RECORDED DATA:
-*-*-

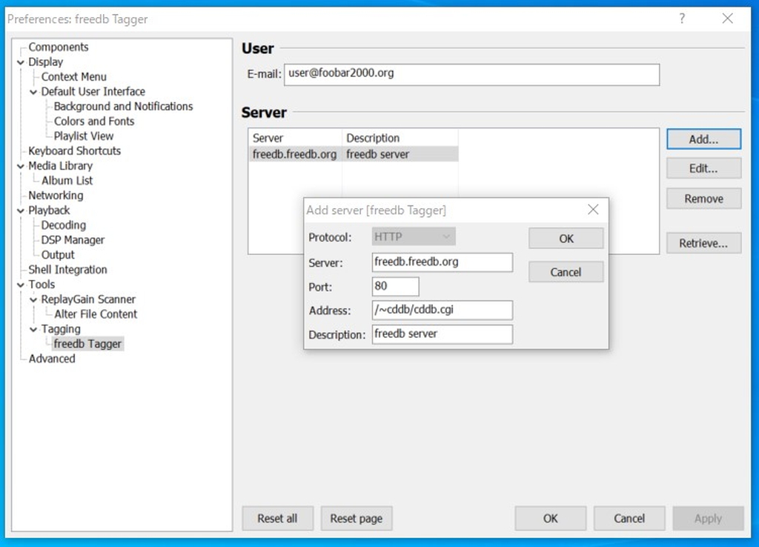Select Components in the preferences tree
759x547 pixels.
[x=58, y=47]
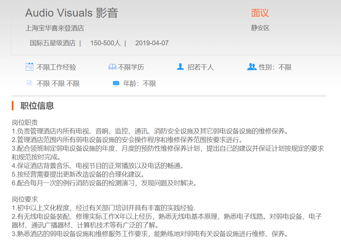Click the 不限学历 education requirement text
The image size is (341, 252).
pyautogui.click(x=131, y=67)
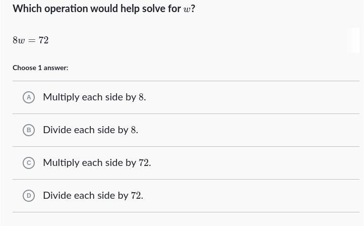Click the 'Choose 1 answer:' label
This screenshot has height=226, width=364.
(40, 68)
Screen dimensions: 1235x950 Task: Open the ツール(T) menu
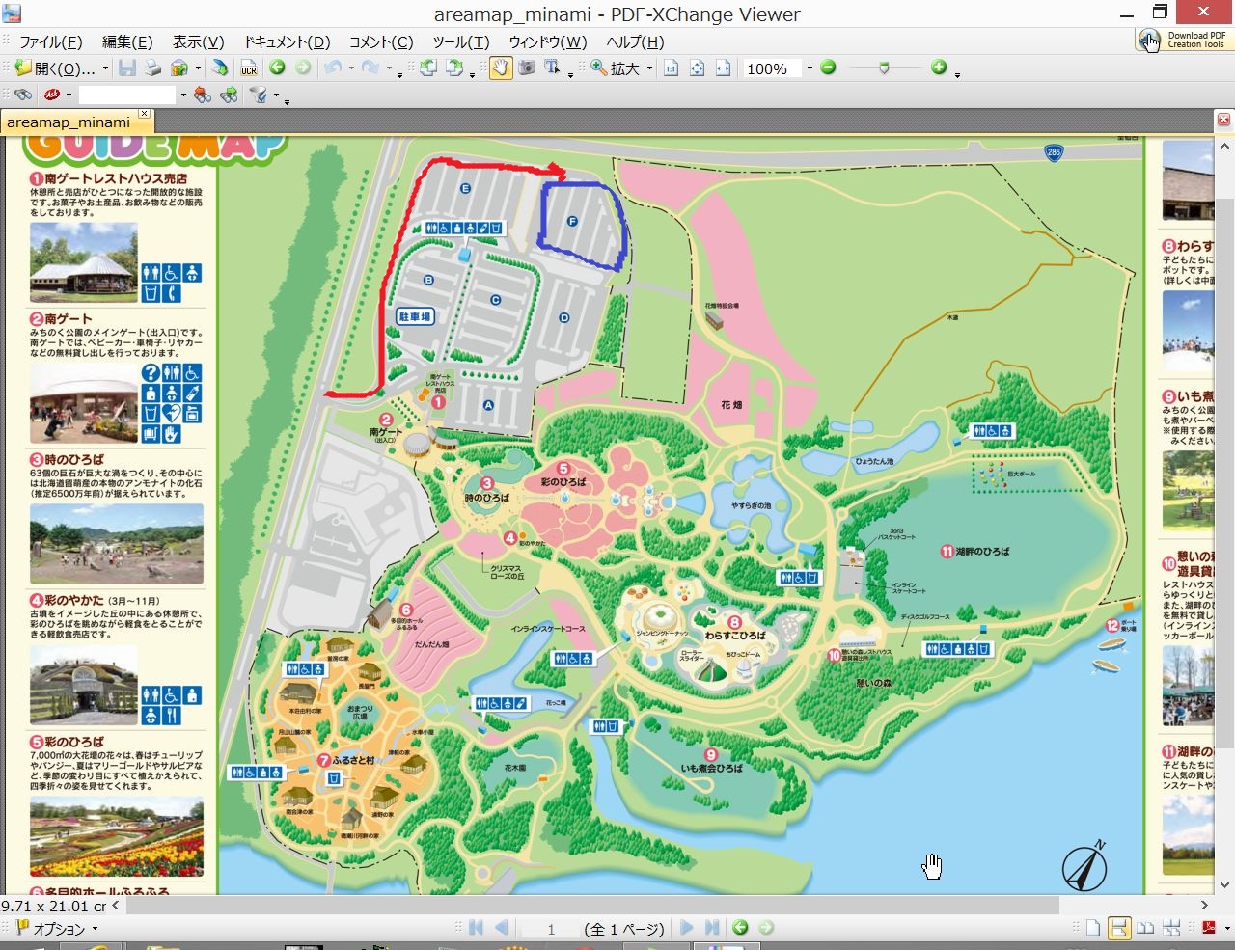tap(460, 41)
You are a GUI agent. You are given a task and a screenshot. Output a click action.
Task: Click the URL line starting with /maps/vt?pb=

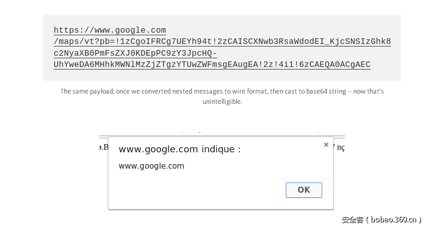click(222, 42)
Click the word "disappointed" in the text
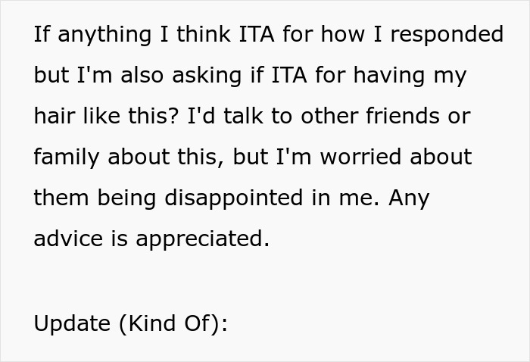 [233, 198]
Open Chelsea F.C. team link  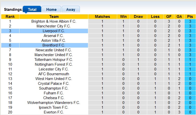pos(54,98)
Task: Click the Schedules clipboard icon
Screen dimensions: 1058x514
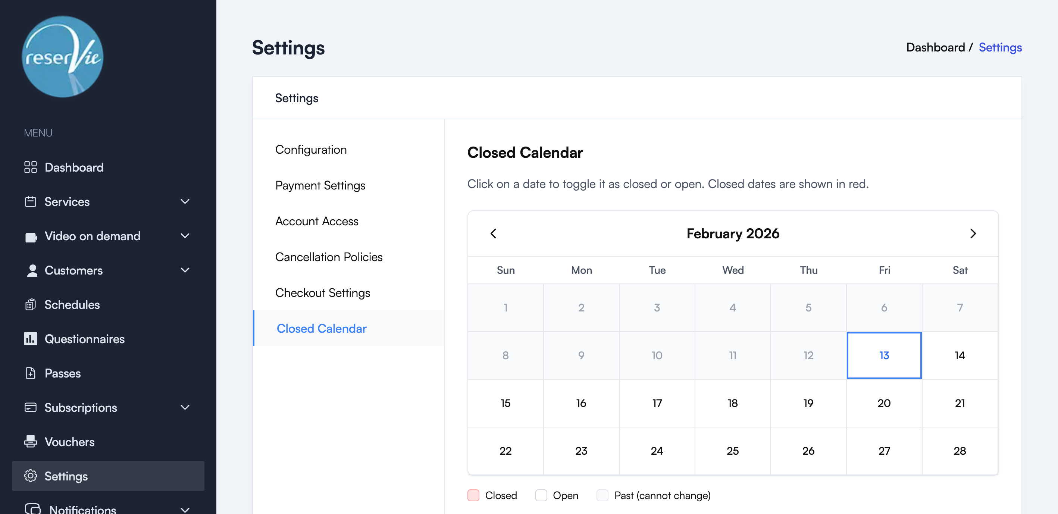Action: point(30,304)
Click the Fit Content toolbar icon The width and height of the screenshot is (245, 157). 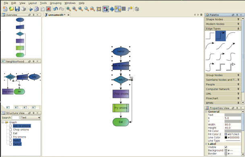pyautogui.click(x=99, y=9)
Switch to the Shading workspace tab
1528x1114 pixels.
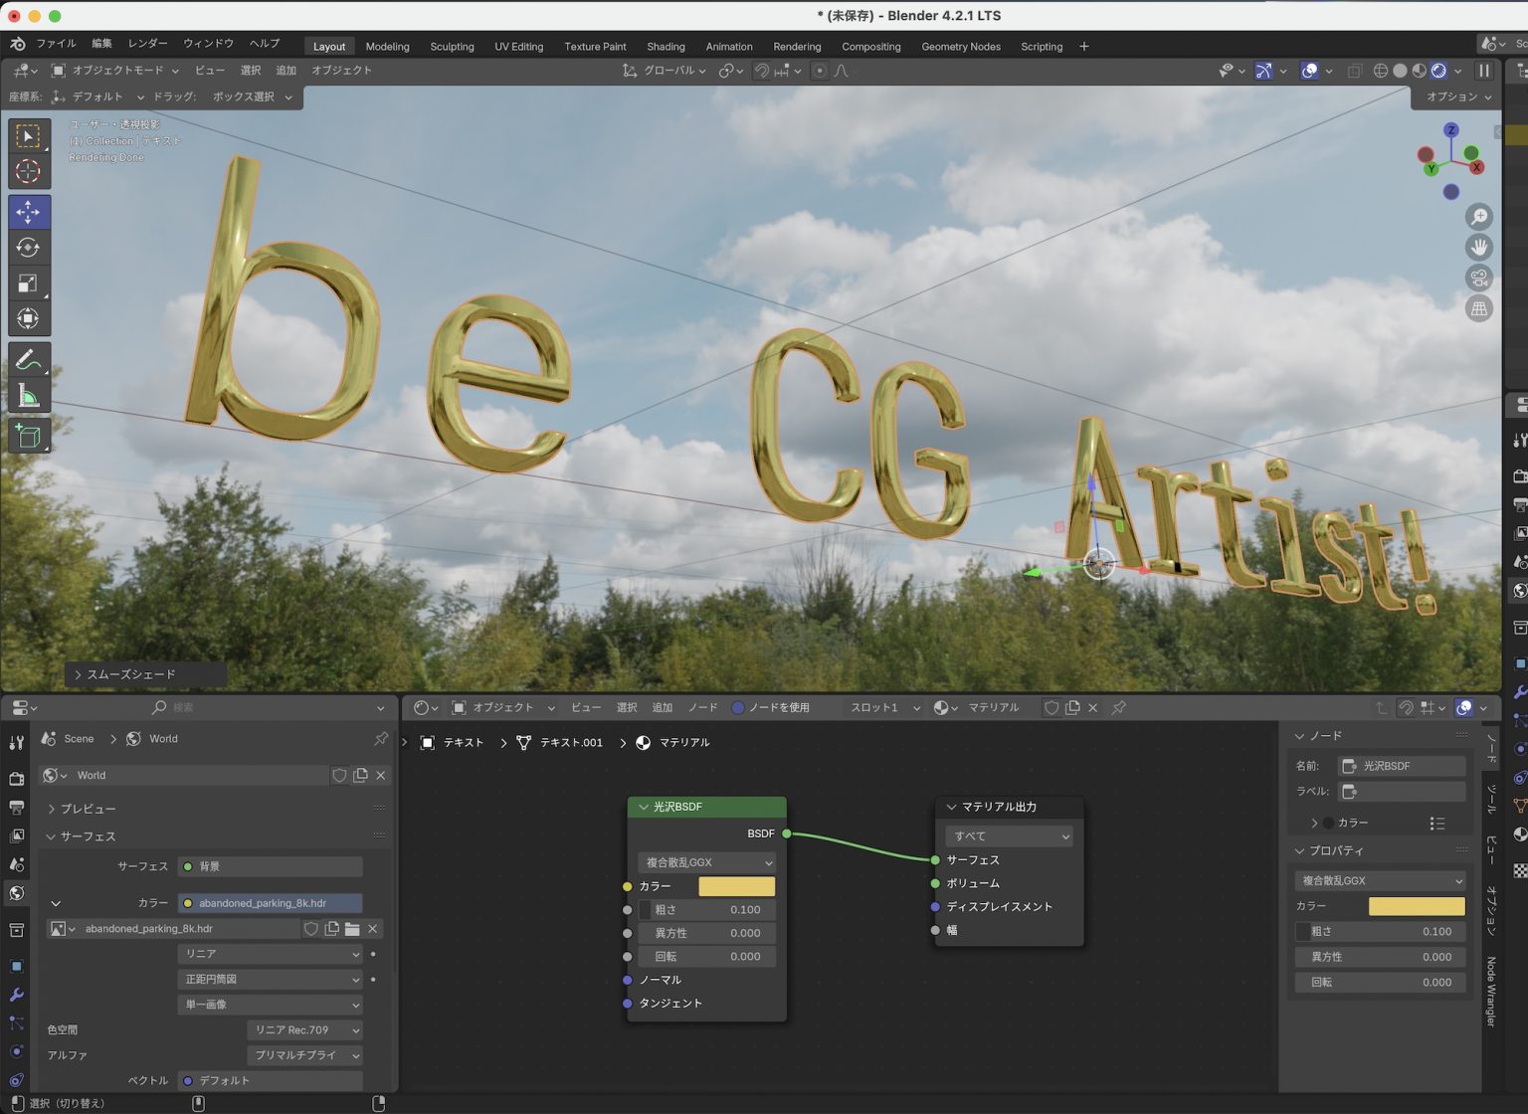[666, 46]
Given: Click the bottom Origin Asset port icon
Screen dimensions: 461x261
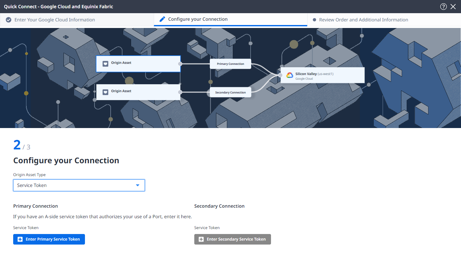Looking at the screenshot, I should [105, 92].
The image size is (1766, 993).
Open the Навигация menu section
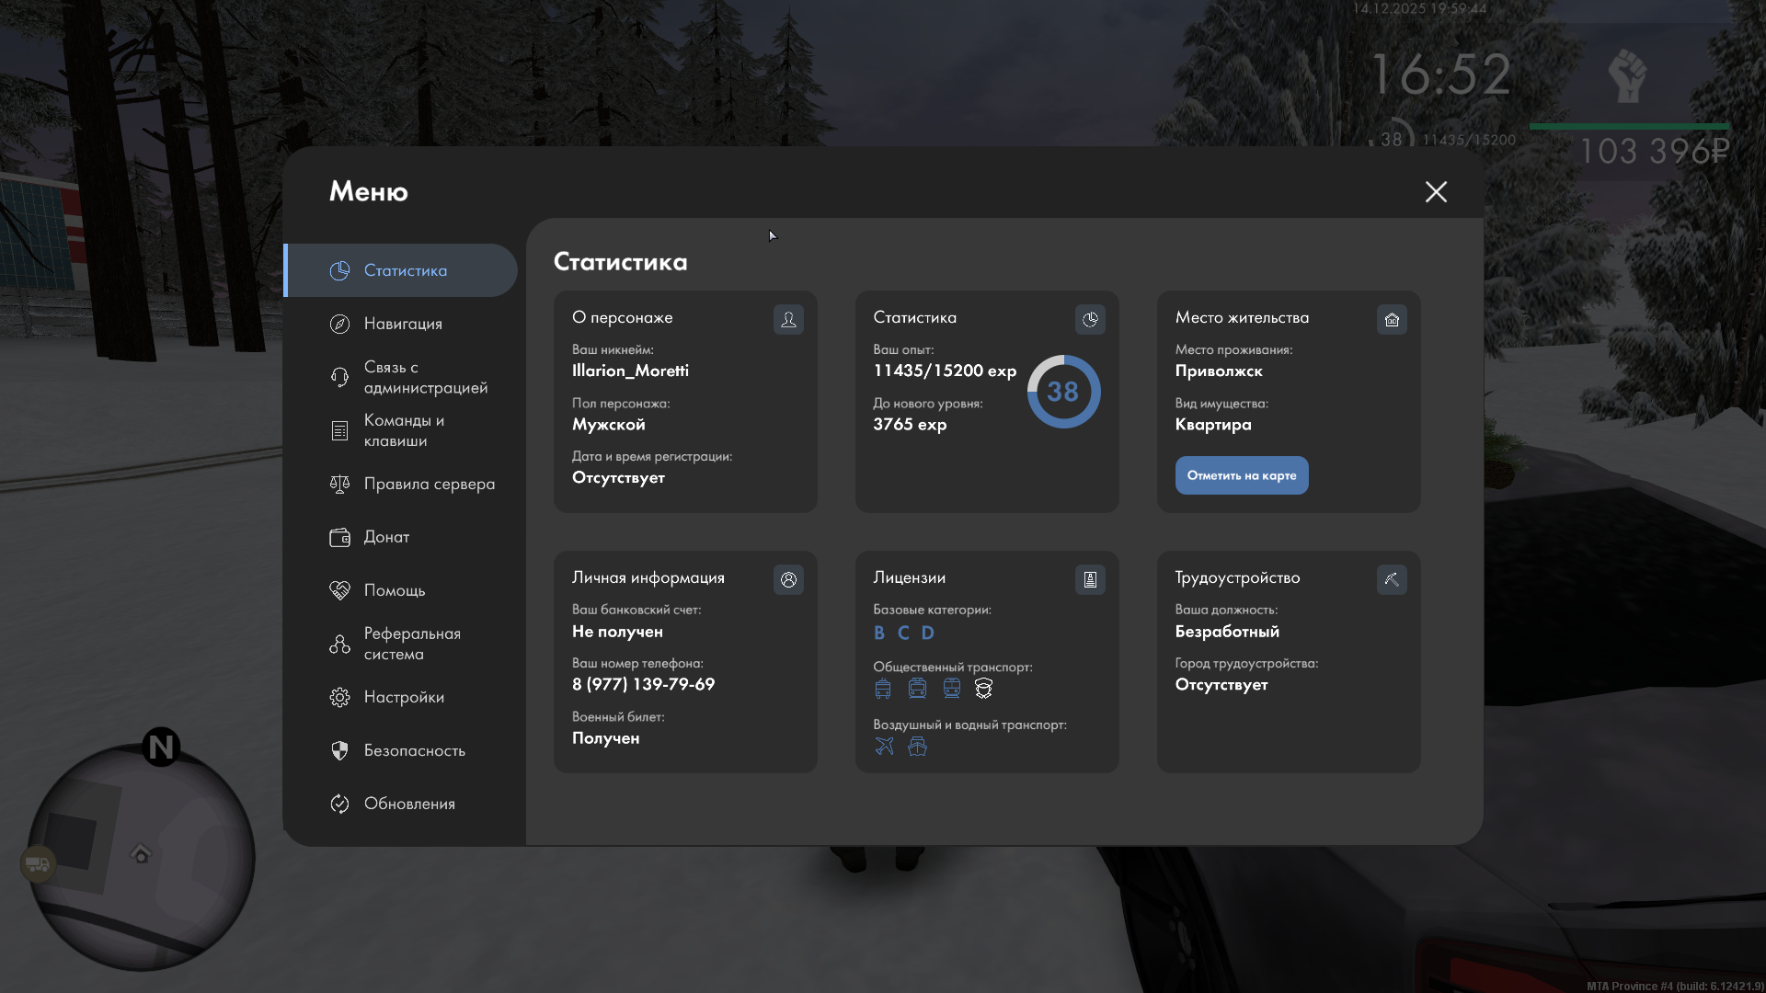click(403, 324)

-*-*-

EXERCISE OBJECTIVE: Copy out the items from the beginning through the line with "click(222, 42)", including that line, and leave the pictures out.

THE SOLUTION:
Select Components in the preferences tree
759x547 pixels.
[x=58, y=47]
Click the 不限学历 education requirement text
The image size is (341, 252).
pyautogui.click(x=131, y=67)
Click the 'Choose 1 answer:' label
This screenshot has height=226, width=364.
(40, 68)
Screen dimensions: 1235x950 Task: Open the ツール(T) menu
tap(460, 41)
You are a GUI agent. You are given a task and a screenshot. Output a click action.
Task: Click the URL line starting with /maps/vt?pb=

click(222, 42)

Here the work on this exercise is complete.